Commodities, Currencies & Treasuries

·     Oil prices slide, as WTI crude dips -$2.18 or 2.55% to settle at $83.21 per barrel (lowest in 2-weeks), Brent Crude futures settle at $87.93/bbl, down $2.20, 2.44% adding to recent weakness. Bearish inventory data yesterday, a strong dollar amid reasons for pullback. The primary risk associated with the ongoing conflict in the Middle East is the potential for stricter sanctions against Iranian oil exports due to Iran’s support of Hamas.

·     Gold prices held up well, rising $2.50 to settle at $1,997.40 an ounce d as investors looked to haven assets as stock markets hit 5-month lows. Gold ticked higher as steady safe-haven demand fueled by the Middle East conflict helped bullion weather pressure from strong U.S. data that quelled recession fears.

·     The U.S. dollar index (DXY) was 0.2% higher at 106.75, its highest in nearly three weeks as the euro falls -0.25% around $1.0538 as economic data in the US remains strong, positing a 4.9% advance in Q3 GDP this morning. The Japanese yen weakened to hit a fresh one-year low of 150.78 per dollar and was not far off the 32-year low of 151.94 it touched in October last year, which led to Japanese authorities intervening in the currency market.

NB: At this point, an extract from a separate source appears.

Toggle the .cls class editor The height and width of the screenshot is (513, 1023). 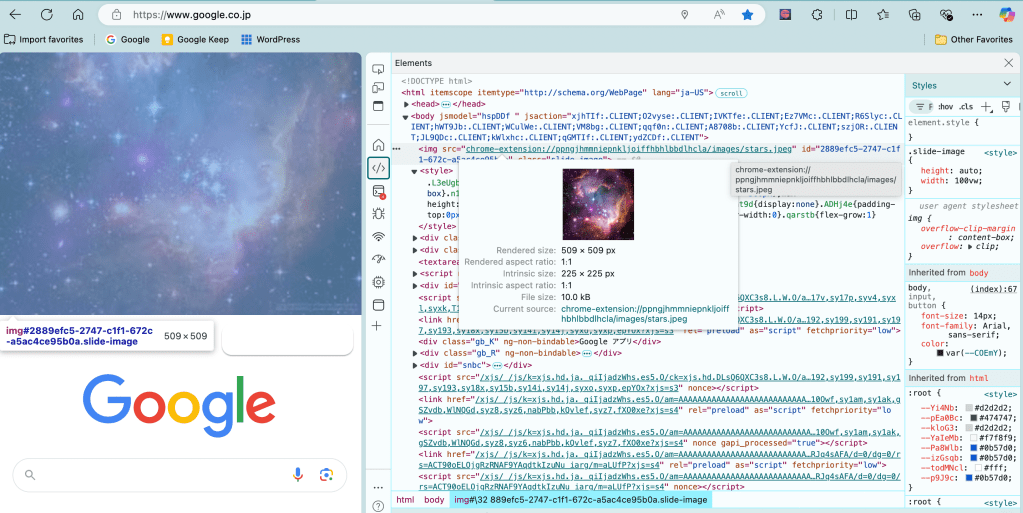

·     Treasury yields slipped following a softer PCE inflation data point in the GDP reading, coupled with the first decent bond auction this week from the Treasury. There was $38B in 7-year notes sold at a yield of 4.908% vs. 4.91% when issued prior; bid-to-cover ratio 2.70, non-comp bids $253.18 mln; Primary dealers take 10.98% of U.S. 7-year notes sale, direct 18.4% and indirect 70.62%. The auction was better than, helping push yields to lows of day initially.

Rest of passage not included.